§ Selected passage
===
I write this letter in regards to social media comments about the loss of the CU Marching Band and President Spiro’s remarks. First off, let me say that my son is a student at the Berklee College of Music. My son, my husband, and I have all been long time Marching Band members. I was even the lead Drum Major back in the day, and my husband reminds me (every year) that he marched in the Macy’s Thanksgiving Day Parade, so I have nothing but respect for the Marching Band and its devoted musicians. If you’ve ever worn a scratchy wool uniform in a Fourth of July parade with rain from a torrential downpour gushing from the bell of your trombone, you too would respect the mighty marching band.
With that bit of background aside, I also know President Spiro well enough to know that he has nothing but respect for that program and its students. In addition to being the Interim President, and our former Dean, he is a liberal arts professor who loves and supports the liberal arts.
I’d like to clear up some significant misinformation in the social media dust up over President Spiro’s comments. President Spiro did not issue a statement or letter to students and parents as some of the FB commenters implied. His comments were released in an informal weekly emailed newsletter to faculty and staff. I teach public relations courses, among other media studies courses, and a cardinal rule of mass communication is “know your audience.” Jonathan was addressing his peers, not students and parents. He was using humor to soften the blow of announcing yet another painful loss.
===
§ Information shown
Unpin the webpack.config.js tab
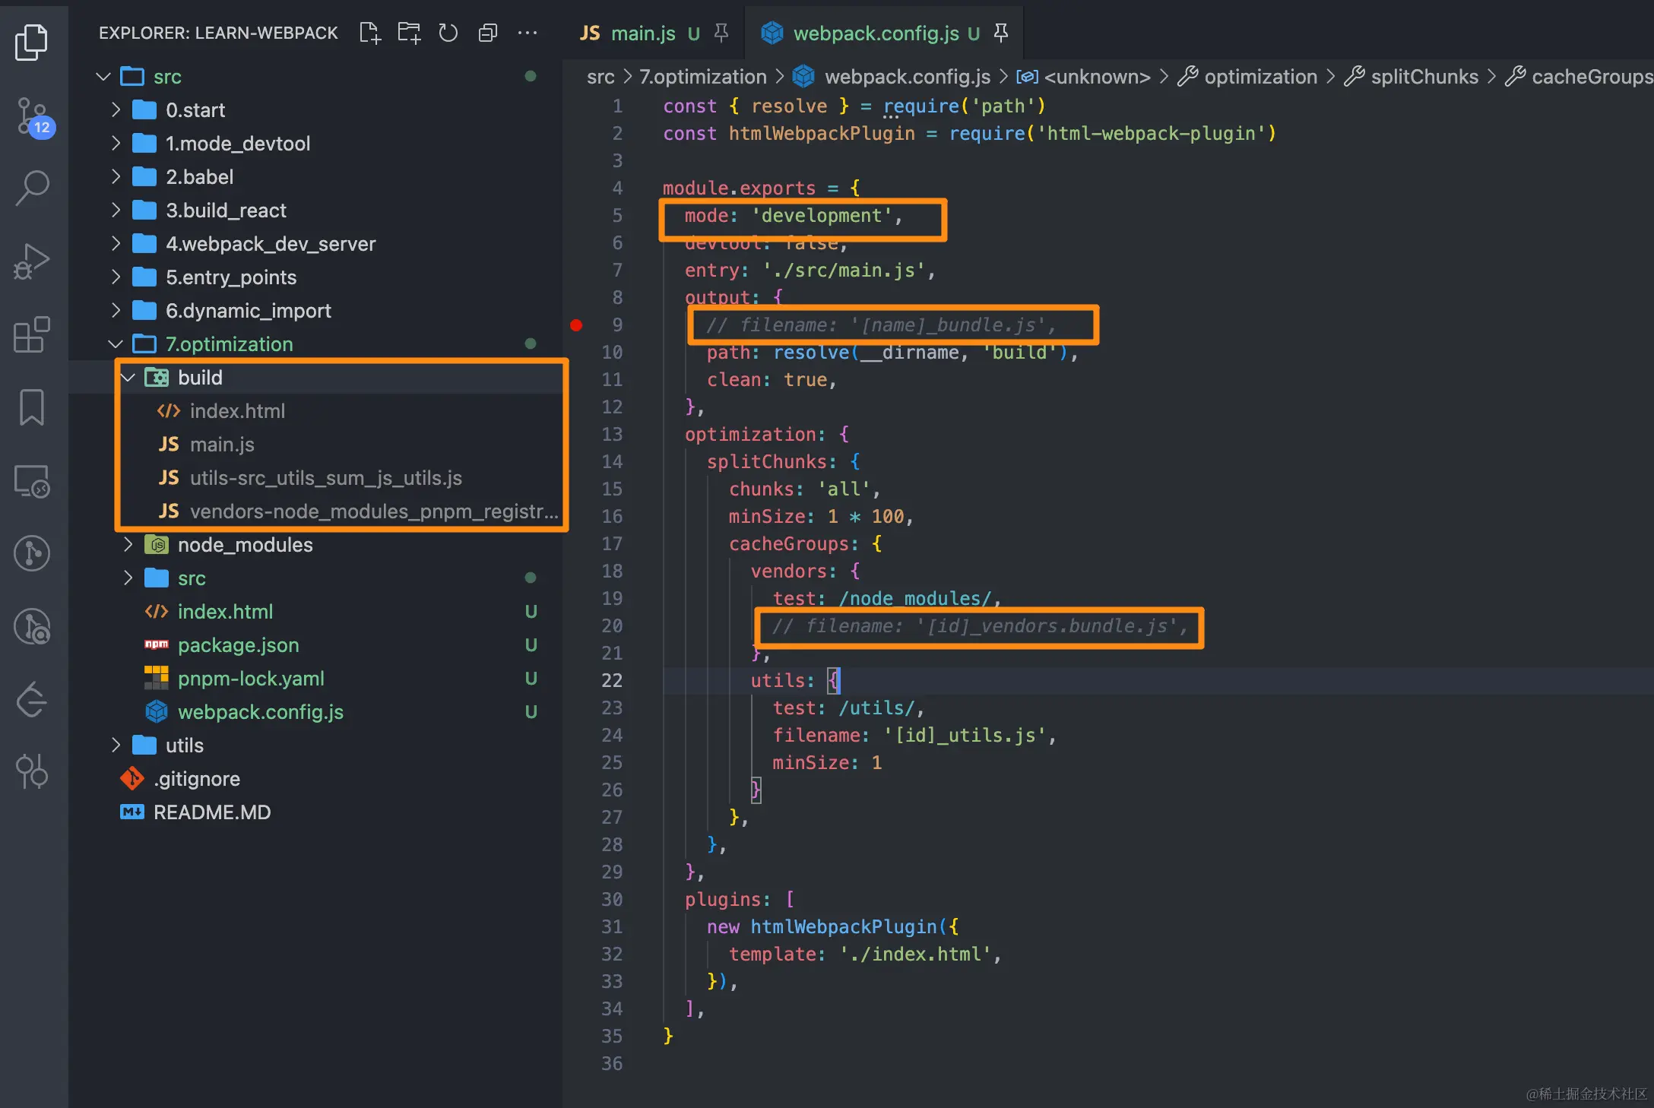The width and height of the screenshot is (1654, 1108). pos(1002,33)
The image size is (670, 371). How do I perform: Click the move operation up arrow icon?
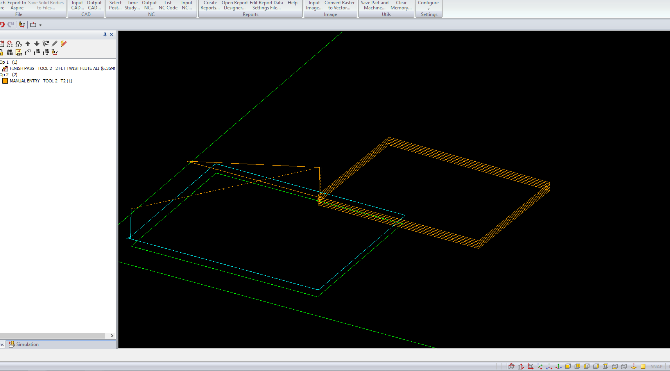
===
§ Work to complete
1. Answer these about the letter on the CU Marching Band:
(a) Which school does the writer's son attend?
(b) Besides Interim President, what two roles does the letter give President Spiro?
(c) Through what channel were President Spiro's comments released?
2. Copy the part of the letter between "I write this" and "mighty marching band.", inclusive.

§ Outputs
1.
(a) The Berklee College of Music.
(b) Former Dean and liberal arts professor.
(c) An informal weekly emailed newsletter to faculty and staff.

2.
I write this letter in regards to social media comments about the loss of the CU Marching Band and President Spiro’s remarks. First off, let me say that my son is a student at the Berklee College of Music. My son, my husband, and I have all been long time Marching Band members. I was even the lead Drum Major back in the day, and my husband reminds me (every year) that he marched in the Macy’s Thanksgiving Day Parade, so I have nothing but respect for the Marching Band and its devoted musicians. If you’ve ever worn a scratchy wool uniform in a Fourth of July parade with rain from a torrential downpour gushing from the bell of your trombone, you too would respect the mighty marching band.